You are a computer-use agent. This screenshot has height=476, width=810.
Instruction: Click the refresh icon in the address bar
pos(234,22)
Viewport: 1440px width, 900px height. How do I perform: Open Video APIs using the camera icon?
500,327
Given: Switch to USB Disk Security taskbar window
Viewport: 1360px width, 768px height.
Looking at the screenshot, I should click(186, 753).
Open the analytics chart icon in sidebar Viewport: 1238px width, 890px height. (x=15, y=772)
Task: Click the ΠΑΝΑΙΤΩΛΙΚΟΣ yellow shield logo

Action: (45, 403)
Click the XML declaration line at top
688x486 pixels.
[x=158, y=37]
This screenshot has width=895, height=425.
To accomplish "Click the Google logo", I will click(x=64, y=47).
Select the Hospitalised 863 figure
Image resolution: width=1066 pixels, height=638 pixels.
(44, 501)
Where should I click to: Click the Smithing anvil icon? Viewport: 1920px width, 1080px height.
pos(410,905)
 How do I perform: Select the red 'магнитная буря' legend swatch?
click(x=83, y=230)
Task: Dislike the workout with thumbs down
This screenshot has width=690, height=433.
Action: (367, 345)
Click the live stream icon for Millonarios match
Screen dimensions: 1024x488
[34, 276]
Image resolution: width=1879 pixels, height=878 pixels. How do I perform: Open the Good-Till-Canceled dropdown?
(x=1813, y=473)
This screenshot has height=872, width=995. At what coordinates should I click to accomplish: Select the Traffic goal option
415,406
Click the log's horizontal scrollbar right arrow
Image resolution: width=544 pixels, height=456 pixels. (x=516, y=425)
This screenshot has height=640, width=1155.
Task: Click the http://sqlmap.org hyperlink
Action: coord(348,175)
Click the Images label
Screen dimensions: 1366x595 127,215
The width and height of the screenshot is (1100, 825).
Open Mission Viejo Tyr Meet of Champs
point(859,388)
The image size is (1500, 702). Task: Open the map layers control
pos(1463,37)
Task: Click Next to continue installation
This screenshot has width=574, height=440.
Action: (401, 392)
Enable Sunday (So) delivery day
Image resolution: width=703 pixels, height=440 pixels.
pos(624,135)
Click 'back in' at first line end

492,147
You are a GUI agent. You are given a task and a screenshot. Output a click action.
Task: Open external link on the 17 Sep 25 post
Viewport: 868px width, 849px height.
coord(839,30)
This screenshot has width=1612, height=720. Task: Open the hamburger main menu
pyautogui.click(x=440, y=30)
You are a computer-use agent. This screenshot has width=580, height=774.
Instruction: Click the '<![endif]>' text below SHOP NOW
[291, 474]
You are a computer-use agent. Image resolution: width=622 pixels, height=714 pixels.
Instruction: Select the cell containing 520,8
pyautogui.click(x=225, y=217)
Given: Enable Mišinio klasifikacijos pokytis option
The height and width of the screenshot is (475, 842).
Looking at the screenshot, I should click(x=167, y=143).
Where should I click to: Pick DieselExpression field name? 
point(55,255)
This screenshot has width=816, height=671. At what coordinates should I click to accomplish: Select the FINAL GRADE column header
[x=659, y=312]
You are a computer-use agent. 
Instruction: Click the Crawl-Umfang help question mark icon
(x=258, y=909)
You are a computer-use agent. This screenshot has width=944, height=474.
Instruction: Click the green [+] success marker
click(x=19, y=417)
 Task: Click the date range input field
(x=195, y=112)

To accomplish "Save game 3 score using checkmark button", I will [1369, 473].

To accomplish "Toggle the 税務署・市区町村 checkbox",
------------------------------------------------
## WHAT YOU SHOULD DO
Copy each line of the listing verbatim.

## ANSWER BOX
You are a computer-use agent. This screenshot has height=476, width=810.
Instruction: Click the refresh icon in the address bar
pos(234,22)
Viewport: 1440px width, 900px height. How do I perform: Open Video APIs using the camera icon?
500,327
Given: Switch to USB Disk Security taskbar window
Viewport: 1360px width, 768px height.
Looking at the screenshot, I should click(186, 753).
Open the analytics chart icon in sidebar Viewport: 1238px width, 890px height. (x=15, y=772)
Task: Click the ΠΑΝΑΙΤΩΛΙΚΟΣ yellow shield logo

Action: (45, 403)
Click the XML declaration line at top
688x486 pixels.
[x=158, y=37]
This screenshot has width=895, height=425.
To accomplish "Click the Google logo", I will click(x=64, y=47).
Select the Hospitalised 863 figure
Image resolution: width=1066 pixels, height=638 pixels.
(44, 501)
Where should I click to: Click the Smithing anvil icon? Viewport: 1920px width, 1080px height.
pos(410,905)
 How do I perform: Select the red 'магнитная буря' legend swatch?
click(x=83, y=230)
Task: Dislike the workout with thumbs down
This screenshot has width=690, height=433.
Action: (367, 345)
Click the live stream icon for Millonarios match
Screen dimensions: 1024x488
[34, 276]
Image resolution: width=1879 pixels, height=878 pixels. How do I perform: Open the Good-Till-Canceled dropdown?
(x=1813, y=473)
This screenshot has height=872, width=995. At what coordinates should I click to accomplish: Select the Traffic goal option
415,406
Click the log's horizontal scrollbar right arrow
Image resolution: width=544 pixels, height=456 pixels. (x=516, y=425)
This screenshot has height=640, width=1155.
Task: Click the http://sqlmap.org hyperlink
Action: coord(348,175)
Click the Images label
Screen dimensions: 1366x595 127,215
The width and height of the screenshot is (1100, 825).
Open Mission Viejo Tyr Meet of Champs
point(859,388)
The image size is (1500, 702). Task: Open the map layers control
pos(1463,37)
Task: Click Next to continue installation
This screenshot has width=574, height=440.
Action: (401, 392)
Enable Sunday (So) delivery day
Image resolution: width=703 pixels, height=440 pixels.
pos(624,135)
Click 'back in' at first line end

492,147
You are a GUI agent. You are given a task and a screenshot. Output a click action.
Task: Open external link on the 17 Sep 25 post
Viewport: 868px width, 849px height.
coord(839,30)
This screenshot has width=1612, height=720. Task: Open the hamburger main menu
pyautogui.click(x=440, y=30)
You are a computer-use agent. This screenshot has width=580, height=774.
Instruction: Click the '<![endif]>' text below SHOP NOW
[291, 474]
You are a computer-use agent. Image resolution: width=622 pixels, height=714 pixels.
Instruction: Select the cell containing 520,8
pyautogui.click(x=225, y=217)
Given: Enable Mišinio klasifikacijos pokytis option
The height and width of the screenshot is (475, 842).
Looking at the screenshot, I should click(x=167, y=143).
Where should I click to: Pick DieselExpression field name? 
point(55,255)
This screenshot has width=816, height=671. At what coordinates should I click to accomplish: Select the FINAL GRADE column header
[x=659, y=312]
You are a computer-use agent. 
Instruction: Click the Crawl-Umfang help question mark icon
(x=258, y=909)
You are a computer-use agent. This screenshot has width=944, height=474.
Instruction: Click the green [+] success marker
click(x=19, y=417)
 Task: Click the date range input field
(x=195, y=112)

To accomplish "Save game 3 score using checkmark button", I will [1369, 473].

To accomplish "Toggle the 税務署・市区町村 checkbox",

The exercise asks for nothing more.